A) We've seen downtime in multiple zones, not just one. The big problem seems like it might be localized to one zone, but there are spillover effects. See below.
B) We have extensive EBS snapshots, thank you very much, and, yes, they span availability zones. Unfortunately, they can't be reliably reinstantiated as volumes in any zone in US-East.
If one is going to chase ambulances one could at least provide some advice that is actually topical. Like, e.g., an article on the tradeoffs and design choices needed to run a service that spans regions or even companies, not just zones.
Sorry to be so testy, but it's not a good day for platitudes.
I must admit that it's very much an idiot's guide aimed at smaller setups or people less familar with web operations.

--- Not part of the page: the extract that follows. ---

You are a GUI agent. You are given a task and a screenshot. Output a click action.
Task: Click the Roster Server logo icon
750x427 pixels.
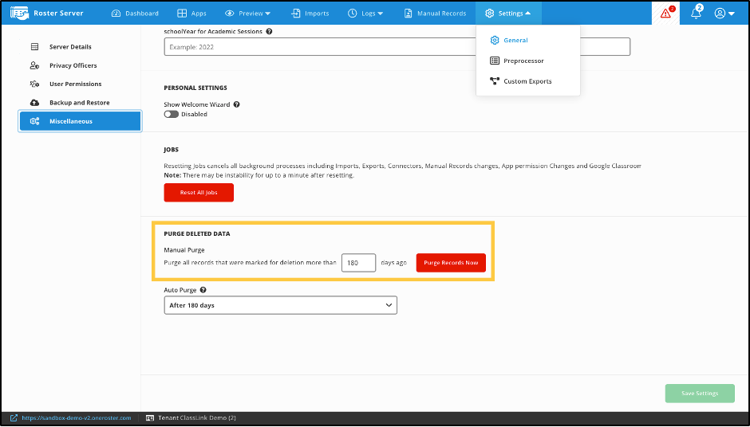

I can assure you there's no copy/paste and I'm surprised at the interest it's had.
The author recommends using EBS volumes to provide for backups and snapshots. However, Amazon's EBS system is one of the more failure-prone components of the AWS infrastructure, and lies at the heart of this morning's outage . Any steps you can take to reduce your dependence upon a service that is both critical to operation and failure-prone will limit the surface of your vulnerability to such outages. While the snapshotting ability of EBS is nice, waking up to a buzzing pager to find that half of the EBS volumes in your cluster have dropped out, hosing each of the striped RAID arrays you've set up to achieve reasonable IO throughput, is not. Instead, consider using the ephemeral drives of your EC2 instances, switching to a non-snapshot-based backup strategy, and replicating data to other instances and AZ's to improve resilience.
The author also recommends Elastic Load Balancers to distribute load across services in multiple availability zones. Load balancing across availability zones is excellent advice in principle, but still succumbs to the problem above in the instance of EBS unavailability: ELB instances are also backed by Amazon's EBS infrastructure. ELB's can be excellent day-to-day and provide some great monitoring and introspection. However, having a quick chef script to spin up an Nginx or HAProxy balancer and flipping DNS could save your bacon in the event of an outage that also affected ELBs, like today.

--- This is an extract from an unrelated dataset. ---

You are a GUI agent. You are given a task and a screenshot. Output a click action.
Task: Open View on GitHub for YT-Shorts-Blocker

With each service provider incident, you learn more about your availability, dependencies, and assumptions, along with what must improve. Proportional investment following each incident should reduce the impact of subsequent provider issues. Naming and shaming providers in angry Twitter posts will not solve your problem, and it most certainly won't solve your users' problem. Owning your availability by taking concrete steps following each outage to analyze what went down and why, mitigating your exposure to these factors, and measuring your progress during the next incident will. It is exciting to see these investments pay off.
Some of these:
– Painfully thorough monitoring of every subsystem of every component of your infrastructure. When you get paged, it's good to know exactly what's having issues rather than checking each manually in blind suspicion.

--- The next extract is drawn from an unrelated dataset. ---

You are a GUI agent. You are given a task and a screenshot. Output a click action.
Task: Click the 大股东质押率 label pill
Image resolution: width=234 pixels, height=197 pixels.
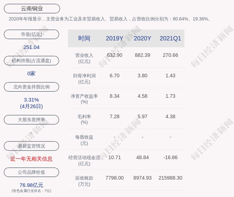pos(31,120)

– Threshold-based alerting.
– Keeping failover for all systems as automated, quick, and transparent as is reasonably possible.
– Spreading your systems across multiple availability zones and regions, with the ideal goal of being able to lose an entire AZ/region without a complete production outage.
– Team operational reviews and incident analysis that expose the root cause of an issue, but also spider out across your system's dependencies to preemptively identify other components which are vulnerable to the same sort of problem.
 See the response from AWS in the first reply here: https://forums.aws.amazon.com/thread.jspa?messageID=239106...